Foster City, Ca. May 20, 2014—Diabetes Technology Society (DTS) is pleased to announce the launch of the DTS Surveillance Program for Cleared Blood Glucose Monitors. This program is intended to protect patients from inaccurate BGM products currently on the market. This surveillance program will provide independent assessment of the performance of cleared blood glucose monitors following Food and Drug Administration (FDA) clearance against accepted standards, and generate information that can assist patients, healthcare providers, and payers in making the right product selection.
After a product has been cleared for use by the FDA, there is currently no systematic post-market surveillance program that monitors for ongoing product quality post clearance. Low-quality BGM systems can negatively impact the ability of people with diabetes to reliably monitor their blood glucose levels and can lead to adverse health effects.

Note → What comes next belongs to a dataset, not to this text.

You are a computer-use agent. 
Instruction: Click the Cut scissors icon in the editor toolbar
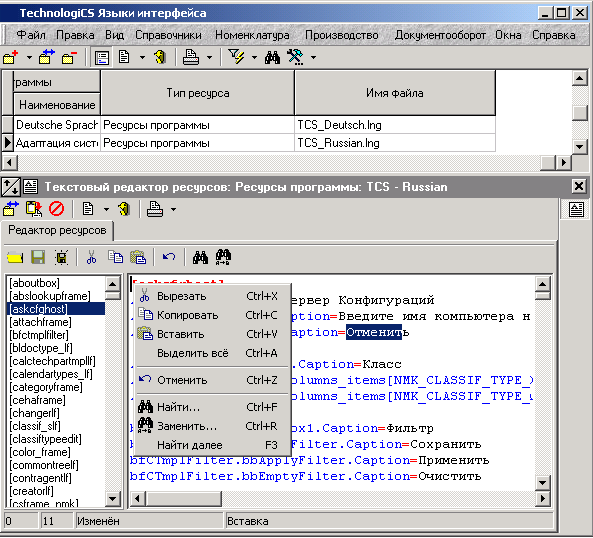[x=91, y=257]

Efforts by the FDA to improve accuracy standards for pre-market clearance would have little impact if performance was not maintained post-market, so a post-market surveillance program is critically important to ensuring the accuracy of cleared products for people with diabetes.

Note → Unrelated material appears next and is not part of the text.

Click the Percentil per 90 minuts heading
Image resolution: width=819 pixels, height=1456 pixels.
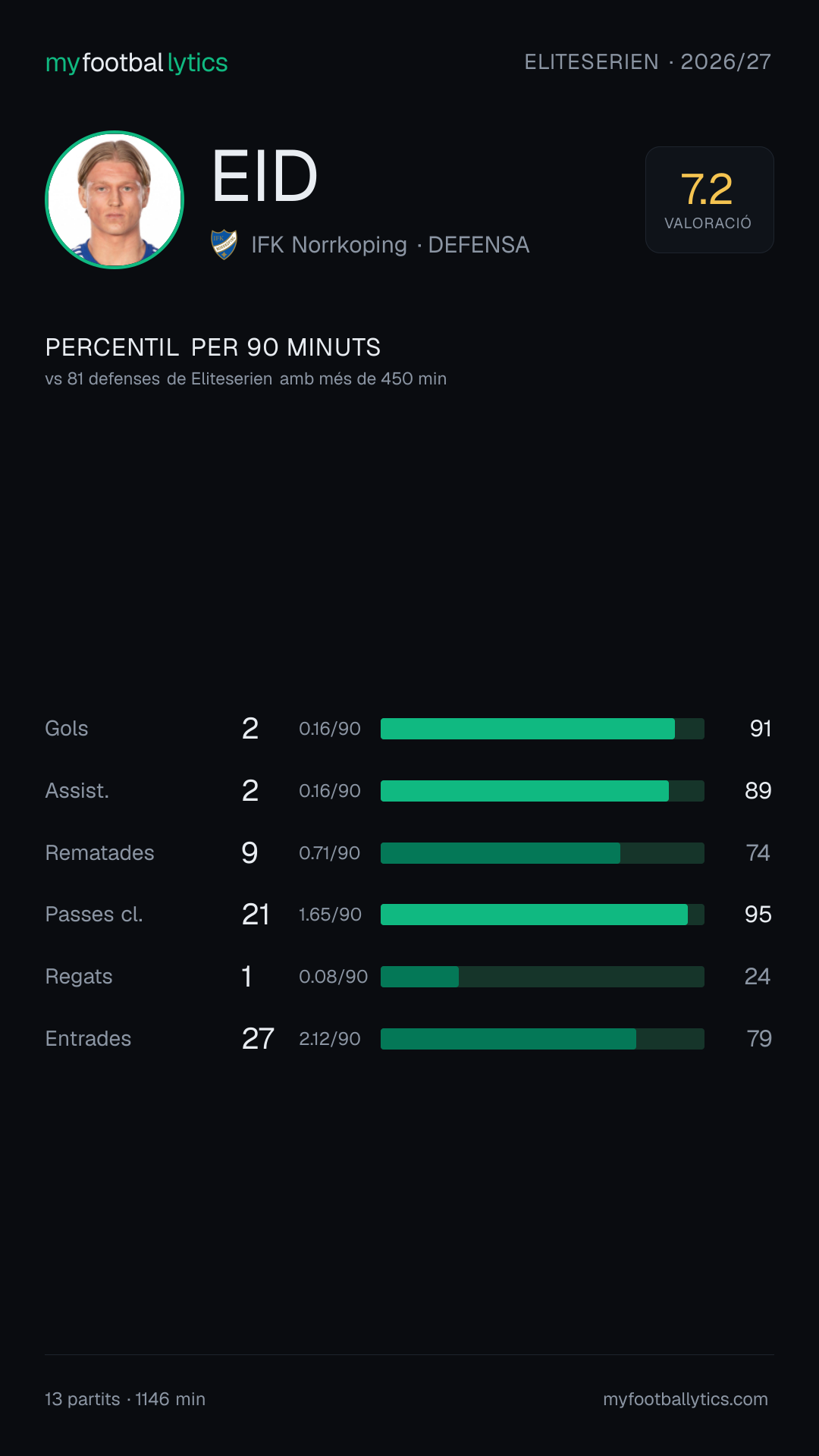213,347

A Steering Committee and an Advisory Committee will be formed consisting of experts in blood glucose monitoring from academia, medical practice, clinical chemistry, government, industry, and medical organizations. Patient advocacy group(s) will be represented. A protocol to assess BGM System performance will be developed and then product testing will begin. It is expected that the information generated by this program will inform patients, payers, and regulators as to which cleared products actually perform accurately in a real world standardized environment.
FDA supports a BGM Surveillance program to protect public health. The agency has agreed with the concept of a surveillance plan and has stated that it will act on information that it receives on low-quality BGM products, including from surveillance testing. Initial funds to get the post-market surveillance program started have been committed by Abbott, the global healthcare company. The project will begin this month.

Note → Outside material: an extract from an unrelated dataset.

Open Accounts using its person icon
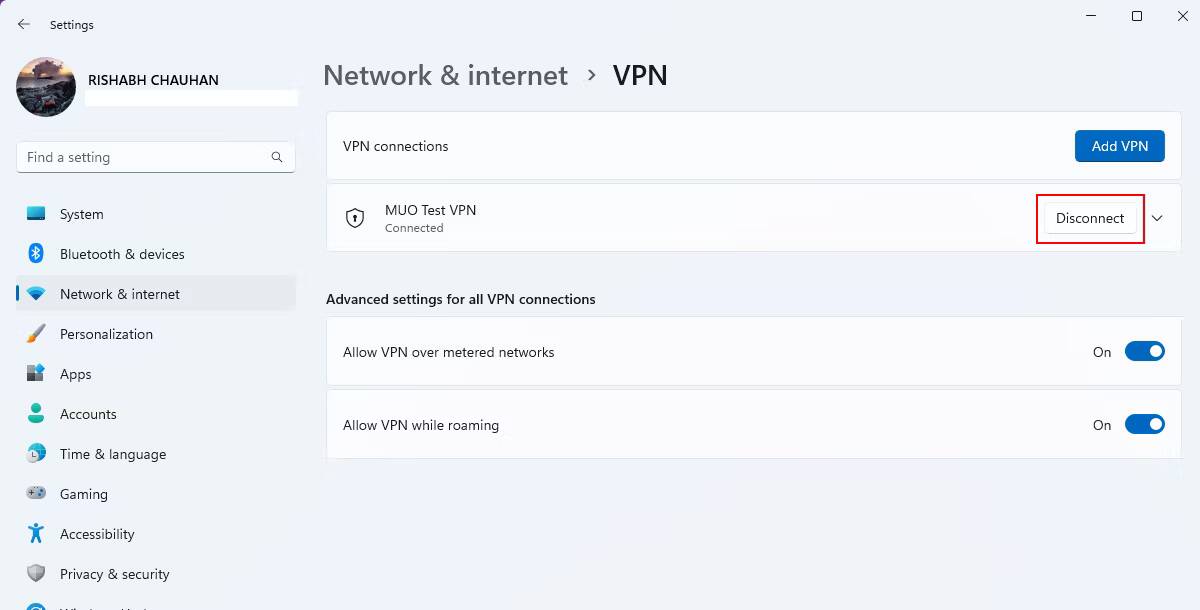This screenshot has height=610, width=1200. (x=36, y=413)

“This surveillance program will provide a significant benefit to both patients and manufacturers,” says David Klonoff, M.D., founder of Diabetes Technology Society and Clinical Professor of Medicine at University of California, San Francisco. “Patients will benefit by having access to more accurate meters on the market and manufacturers committed to delivering accurate products will now have an opportunity to back up claims about quality and accuracy with proof from this independent, third-party testing program. I encourage other manufacturers to come forward to join Abbott in support of this program.”
About Diabetes Technology Society
Diabetes Technology Society is a non-profit educational organization dedicated to promote development and use of technology to help people with diabetes. DTS publishes Journal of Diabetes Science and Technology, the world’s largest scientific journal devoted to new technologies in the fight against diabetes, including glucose monitoring, insulin delivery, the artificial pancreas, software, wireless health solutions, social media, and bioengineered solutions for treating obesity. DTS presents the annual Diabetes Technology Meeting, the Hospital Diabetes Meeting, the Certified Diabetes Technology Clinician certification meeting in the US and in Europe, and the Tissue Response to Implanted Active Medical Devices Meeting. DTS has developed a Personalized Medicine Diabetes Program for the US Air Force. DTS is currently spearheading development of a new error grid for defining clinical accuracy of a blood glucose monitor in cooperation with FDA, American Diabetes Association, The Endocrine Society, and Association for Advancement of Medical Instrumentation.